Orang kok bisa secanggih itu ya.... (bag.3)
Indonesia punya B.J. Habibie.
Seringkali kita mengerdilkan sosoknya hanya sebagai "insinyur pesawat jenius". Padahal, Habibie adalah seorang filsuf yang menyamar jadi teknokrat. Konsepnya tentang penyatuan Iptek (Ilmu Pengetahuan & Teknologi) dan Imtak (Iman & Taqwa) adalah pemikiran tingkat tinggi tentang keseimbangan peradaban. Dia melihat pesawat bukan sekadar mesin terbang, tapi sebagai alat sosiologis untuk mempersatukan negara kepulauan. Hanya seorang generalis yang bisa melihat "besi terbang" sebagai "alat pemersatu bangsa".

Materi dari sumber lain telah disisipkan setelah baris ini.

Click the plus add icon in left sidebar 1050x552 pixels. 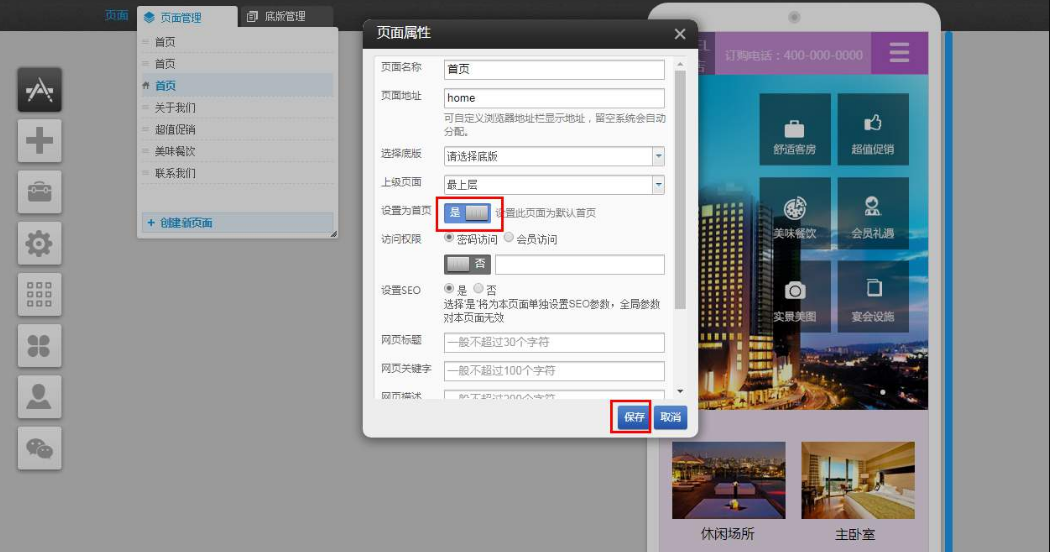tap(40, 141)
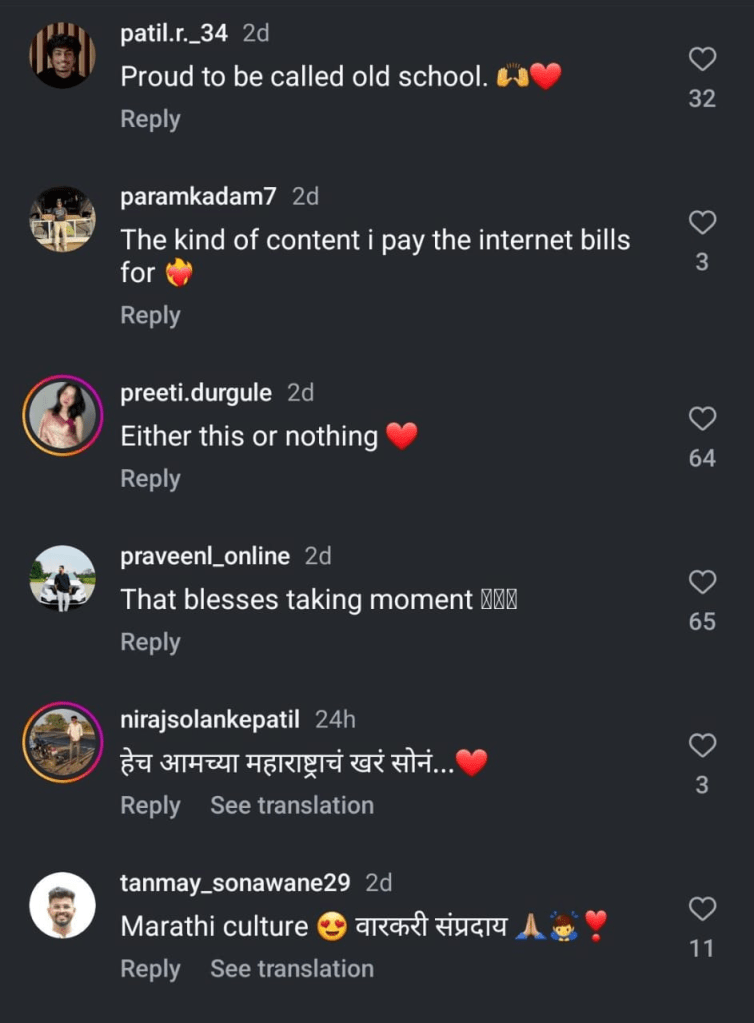
Task: Open preeti.durgule's story ring avatar
Action: click(62, 414)
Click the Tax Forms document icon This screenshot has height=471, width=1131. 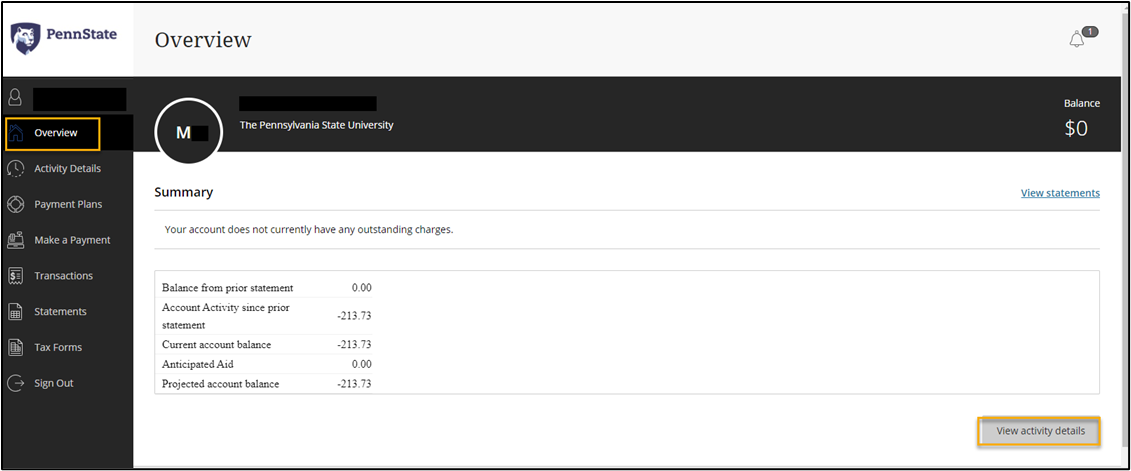[16, 348]
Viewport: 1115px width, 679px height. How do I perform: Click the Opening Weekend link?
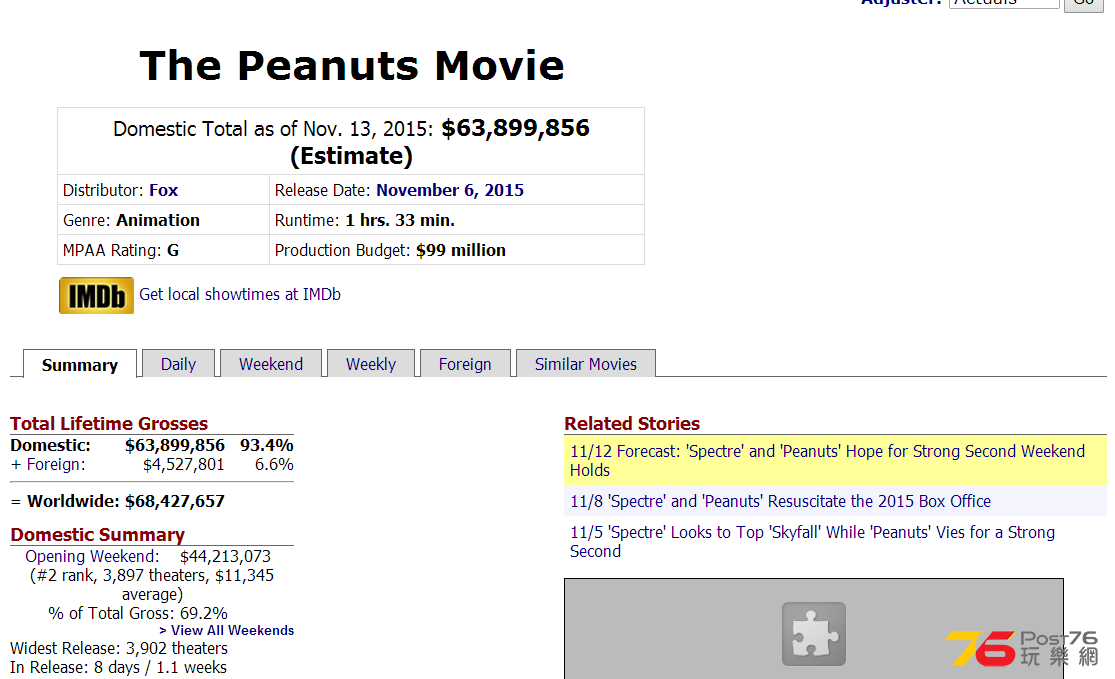(92, 556)
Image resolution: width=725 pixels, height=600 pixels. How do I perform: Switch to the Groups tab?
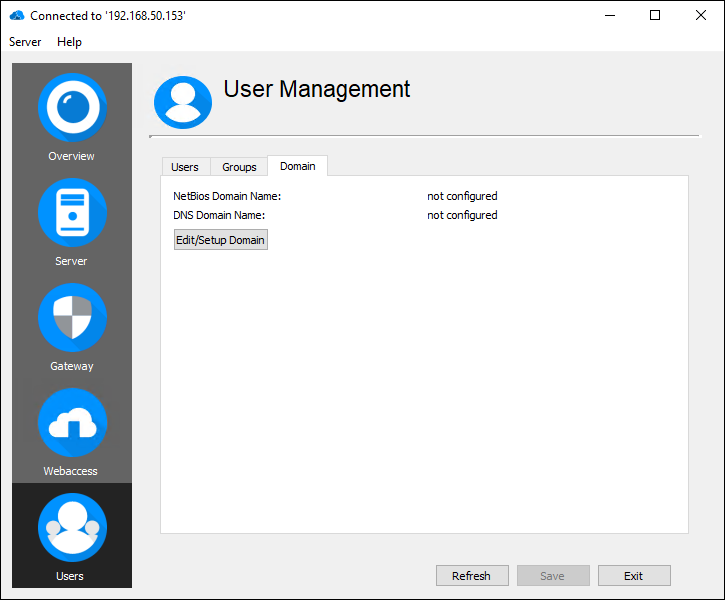click(239, 167)
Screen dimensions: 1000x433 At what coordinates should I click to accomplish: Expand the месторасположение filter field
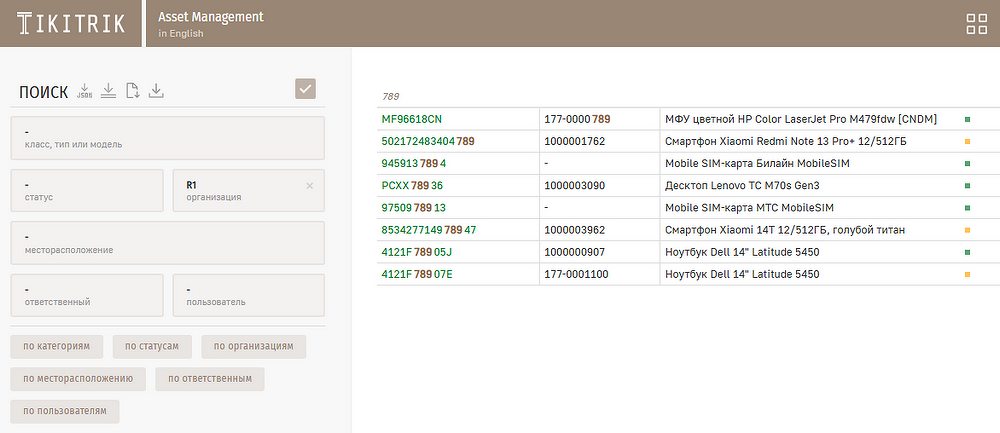pos(167,242)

Lebih jauh lagi, sisi romantis Habibie adalah bukti lain dari jiwanya yang melampaui sekat-sekat kaku. Ketika Ibu Ainun berpulang, Habibie tidak lari ke rumus aerodinamika untuk mencari penghiburan. Ia justru lari ke puisi dan filsafat cinta. Ia menulis buku yang begitu puitis dan emosional.

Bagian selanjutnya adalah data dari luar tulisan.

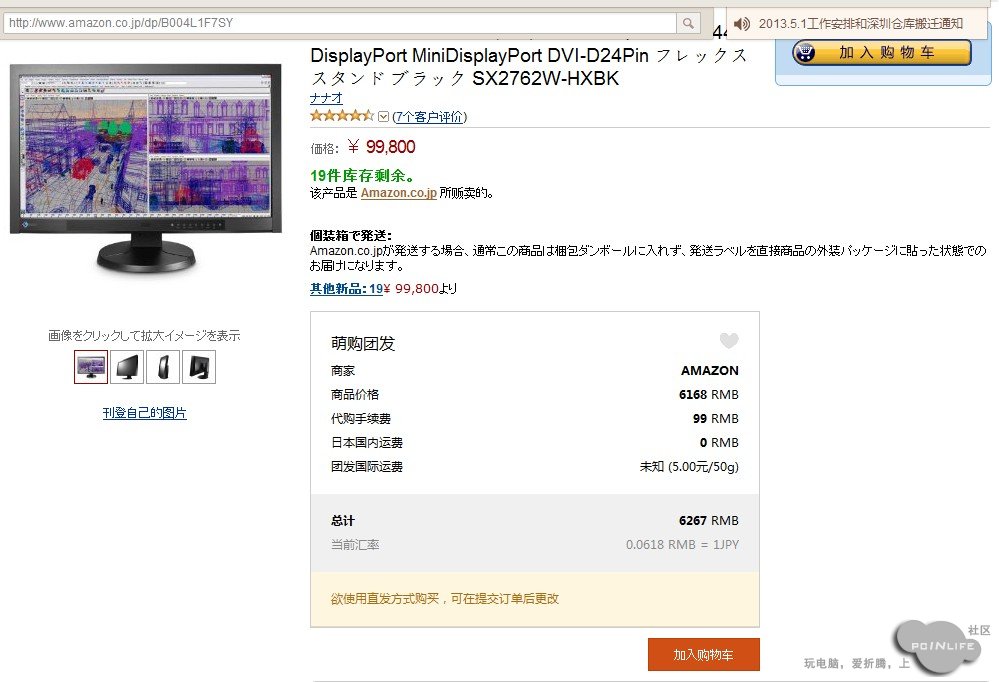Click the speaker announcement icon
Screen dimensions: 999x682
click(742, 24)
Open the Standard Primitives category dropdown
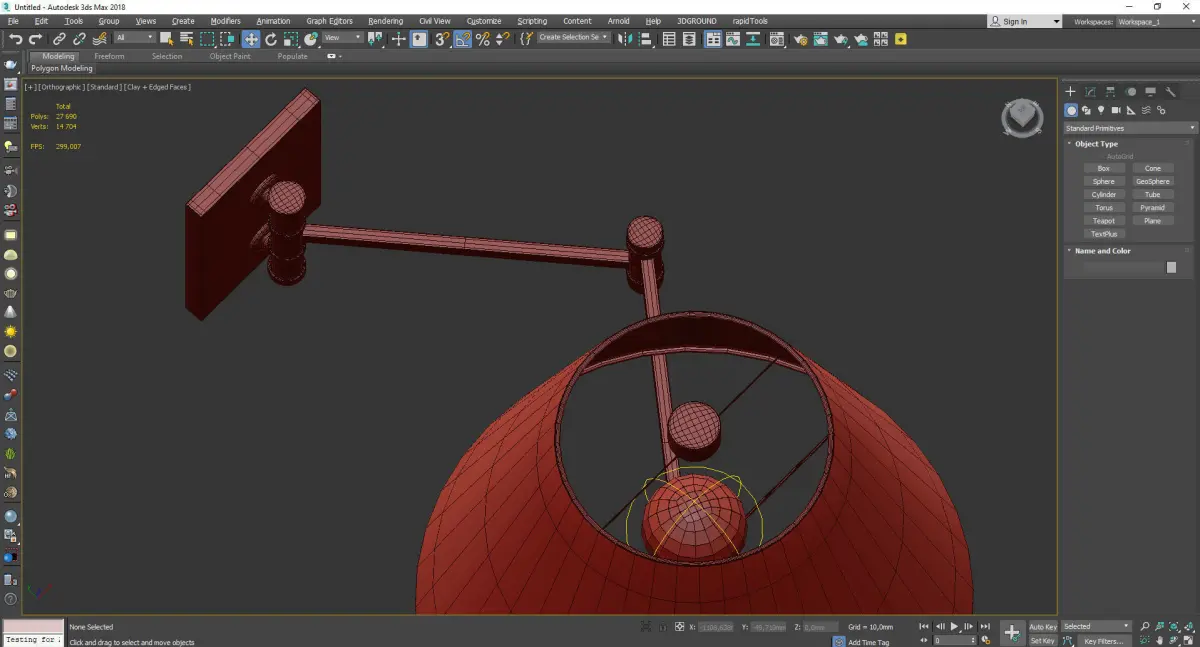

Ini menunjukkan bahwa seorang ilmuwan kelas dunia sekalipun membutuhkan 'katup' seni untuk mengekspresikan kemanusiaannya. Bagi Habibie, fisika menjelaskan bagaimana dunia bekerja, tapi cinta dan sastra menjelaskan untuk apa kita ada di dunia
Era Ai: Sang Penafsir Masa Depan
Di tahun 2025 ini, tantangan kita makin kompleks. Perubahan iklim yang bertautan dengan krisis lingkungan alam, disrupsi Ai, hingga krisis mental. Masalah kompleks tidak bisa diselesaikan dengan satu kacamata saja.
Di panggung dunia, kita melihat sosok Yuval Noah Harari. Awalnya dia hanya seorang sejarawan abad pertengahan. Tapi lihat buku-bukunya sekarang (Sapiens, Homo Deus, Neksus). Harari berbicara tentang biologi evolusi, algoritma komputer, hingga masa depan Ai dan manusia. Mengapa tulisannya begitu relevan? Karena dia menghubungkan sejarah masa lalu dengan kecemasan kita akan masa depan. Dia tidak terkungkung di perpustakaan sejarah, dia belajar sains untuk menafsirkan ke mana arah peradaban umat manusia.

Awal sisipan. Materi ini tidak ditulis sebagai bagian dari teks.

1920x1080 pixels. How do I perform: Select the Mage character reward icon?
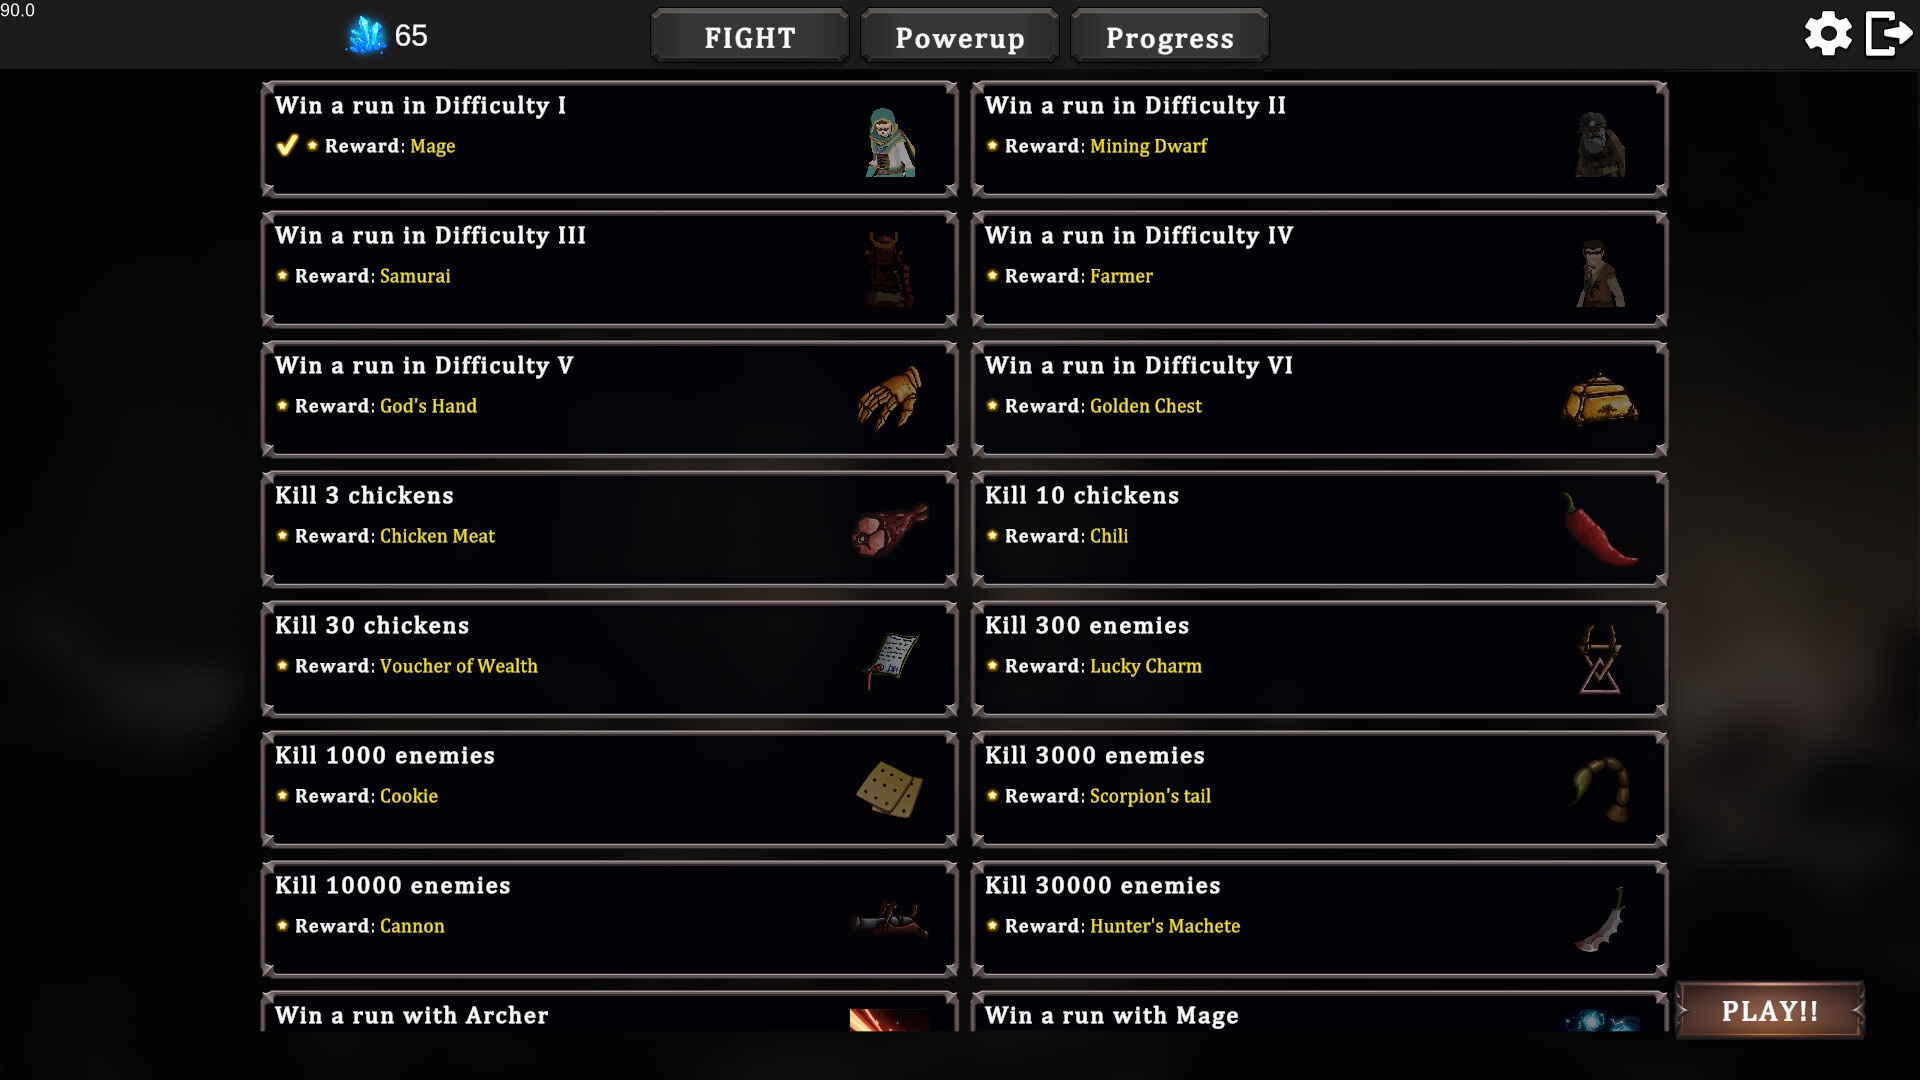[889, 143]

Menariknya, kejernihan Harari dalam melihat benang merah peradaban ini tidak didapatnya dari tumpukan data semata, melainkan dari keheningan. Harari adalah praktisi meditasi Vipassana yang tekun; ia bermeditasi dua jam setiap hari dan menyepi total setiap tahun. Di tengah bisingnya informasi abad 21, kemampuan untuk diam dan mengamati pikiran inilah 'senjata rahasia' seorang generalis. Ia tidak hanyut dalam arus data, tapi duduk di tepian untuk melihat ke mana sungai sejarah mengalir
Di Indonesia, kita punya Dee Lestari. Bagi pembaca novel, Dee adalah fenomena. Dia membuktikan bahwa fiksi bisa menjadi wadah sains yang seksi. Risetnya untuk novel Supernova hingga Aroma Karsa sangatlah "gila", mulai dari fisika kuantum, mikologi (dunia jamur), botani, hingga filsafat spiritual. Dee tidak membiarkan dirinya hanya menjadi "penulis galau". Dia adalah generalis yang merajut data ilmiah yang kaku menjadi cerita yang menggerakkan hati. Dia menunjukkan bahwa rasa ingin tahu yang luas adalah bahan bakar kreativitas terbaik.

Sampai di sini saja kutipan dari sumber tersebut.